■ Required action ■
Pictures stay out of the copy. Transcribe exactly the lines from the line with "The width and" through the final line of the records.

■ Exercise input ■
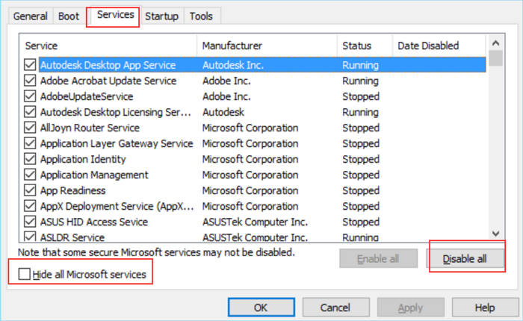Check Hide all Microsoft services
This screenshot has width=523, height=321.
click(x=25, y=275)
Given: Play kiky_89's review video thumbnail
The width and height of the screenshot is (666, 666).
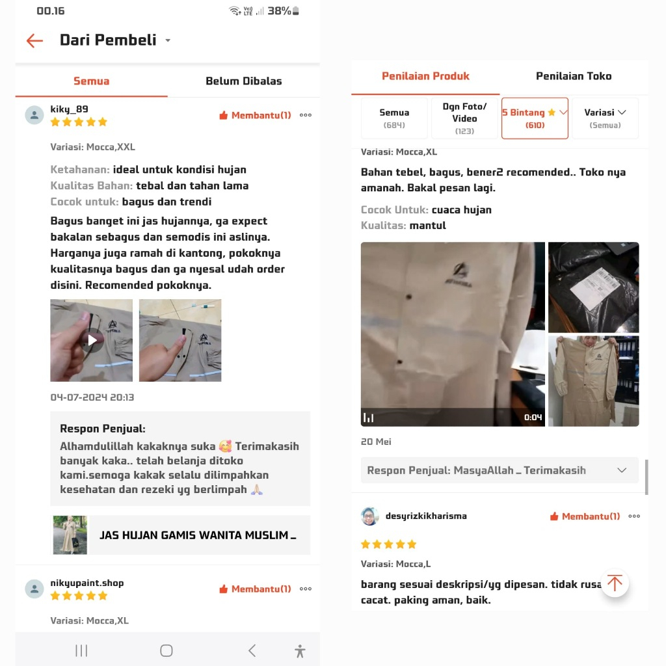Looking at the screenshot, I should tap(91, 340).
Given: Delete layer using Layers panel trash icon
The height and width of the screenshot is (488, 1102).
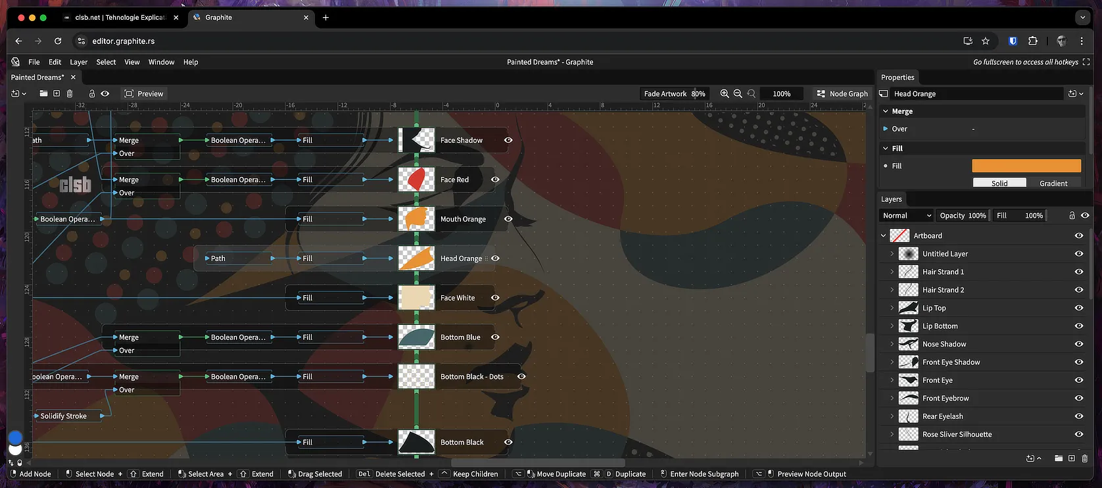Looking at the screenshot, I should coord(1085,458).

■ The answer ■
The width and height of the screenshot is (666, 666).
Looking at the screenshot, I should tap(91, 340).
Given: Delete layer using Layers panel trash icon
The height and width of the screenshot is (488, 1102).
Looking at the screenshot, I should coord(1085,458).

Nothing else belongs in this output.